Question
What is cognitive load?
Quick Answer
Cognitive boundaries determine what information you allow into your thinking process and what you filter out. Without them, every opinion, notification, and news headline colonizes your attention.
Cognitive load is a concept in personal epistemology: Cognitive boundaries determine what information you allow into your thinking process and what you filter out. Without them, every opinion, notification, and news headline colonizes your attention.
Example: A product manager opens her laptop on Monday morning to find 47 Slack messages, 23 emails, a trending article a colleague shared about a competitor pivot, two AI-generated market analyses from tools she subscribed to last month, and a push notification about breaking geopolitical news. She has a product strategy document due by Wednesday that requires deep analytical thinking. Without cognitive boundaries, she will spend the next three hours processing inputs that have nothing to do with her strategic task — responding to messages that could wait, reading the competitor article because it feels urgent, skimming the AI reports because they are there. By the time she opens the strategy document, her working memory is saturated with fragments of other people's priorities.

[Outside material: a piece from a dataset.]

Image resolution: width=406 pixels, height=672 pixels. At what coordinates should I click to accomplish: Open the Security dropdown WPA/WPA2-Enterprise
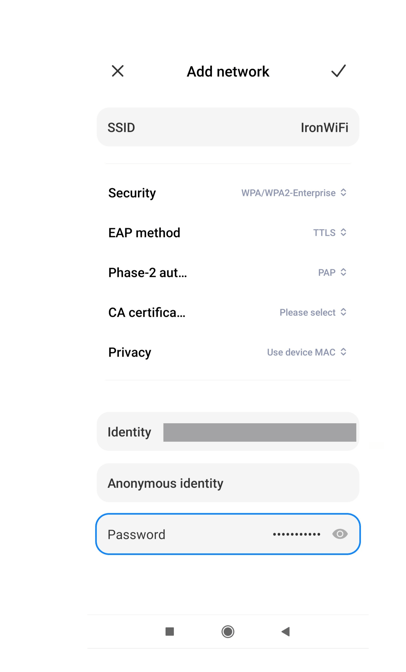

She writes a mediocre strategy because her best cognitive resources were consumed before she deployed them. With cognitive boundaries, she would have decided in advance which inputs serve her strategic work, processed only those, and deferred the rest to a designated time. Same person, same information environment, radically different cognitive output.
This concept is part of Phase 33 (Boundary Setting) in the How to Think curriculum, which builds the epistemic infrastructure for boundary setting.